For this particular project, TCP/IP would be a much better communications protocol. We're sending low volume messages. Latency isn't a problem - if the response time between a user interacting with our hardware and the video starting to play was as much as a few hundred milliseconds, the end result would be no different!

But not being able to guarantee that messages are received could cause all kinds of headaches. Here's how the mode of operation should go.

  • User interacts with hardware
  • Message sent to video player
  • Hardware stops responding to user while video plays
  • Video player sends message after video ends
  • Hardware responds to user input again
  • Repeat ad infinitum

 It only takes one dropped message to cause the whole system to appear to have stopped working. If we reach a trigger point and our device firmware says "tell the video to play and stop responding to user input until we get a message back" what happens if our message to the video player fails to arrive?

Our hardware is now in a "suspended state" and no return message is ever going to be received to turn it back on (since the video player hasn't been told to play a video and thus send an "end of video" message back.)

Or maybe the video player does get the "play video" message. Everything is fine. We stop responding to user input, while the video is playing, as required. But what if the "end of video" message coming back is lost? Our hardware never wakes up again!

In either scenario, we eventually end up with hardware that appears to have stopped working. And all for the sake of choosing one communications protocol over another. When queried, we were told that "both systems have worked well for us and our OSC libraries use UDP so that's what we're using".

Of course, it would be possible to implement a feedback loop, from devices to video player and back again - send a message and if no response is received within a certain timeframe, resend it. But then acknowledgements coming back from the video player are broadcast across the entire network, to every connected device. So how do we know which acknowledgement is for which device? By implementing some kind of address system? So... pretty much recreating the TCP/IP protocol. But by shouting. And resending a lot of data. Suddenly our fast, zippy UDP transport layer is bogged down with noise and multiple packets of data......

This isn't an anti UDP rant or an anti-OCS moan, far from it.
But it's just to highlight - because there seem to be an awful lot of "computer people" out there unaware of what's going on under the hood - that sometimes pre-built libraries and handy, encapsulated modules of code, are not always the "best" fit.

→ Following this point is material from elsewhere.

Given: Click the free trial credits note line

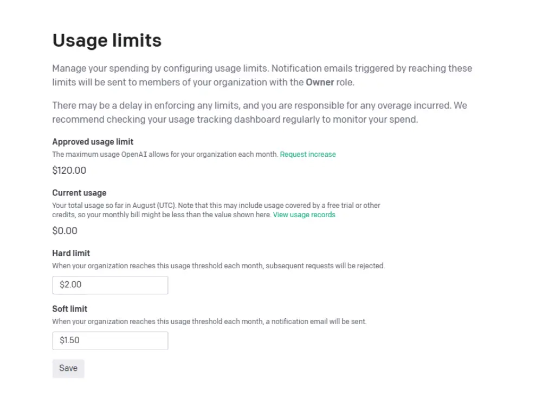Looking at the screenshot, I should pos(162,215).
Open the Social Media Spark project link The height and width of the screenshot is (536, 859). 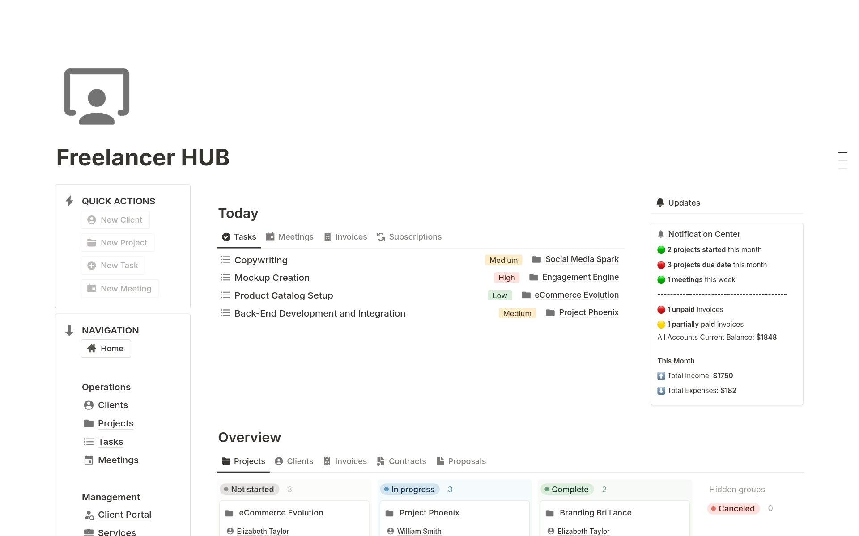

Sometimes you actually need to understand what is going on. Especially if you're working in a commercial environment and billing a client for your time. Simply falling back on someone else's code and assuming everything is going to be alright because it worked for someone else in the past isn't good enough. Because they may have used it under a completely different set of circumstances, to achieve an entirely different result.

Please people. from one bunch of nerds to another, be mindful of what you're doing, why you're doing it, and choose the most appropriate technology - not just the quickest/cheapest/easiest to prototype with. That way we can all build an internet-of-things to be proud of, not just a buggers-muddle of poorly-designed devices all fighting for our bandwidth!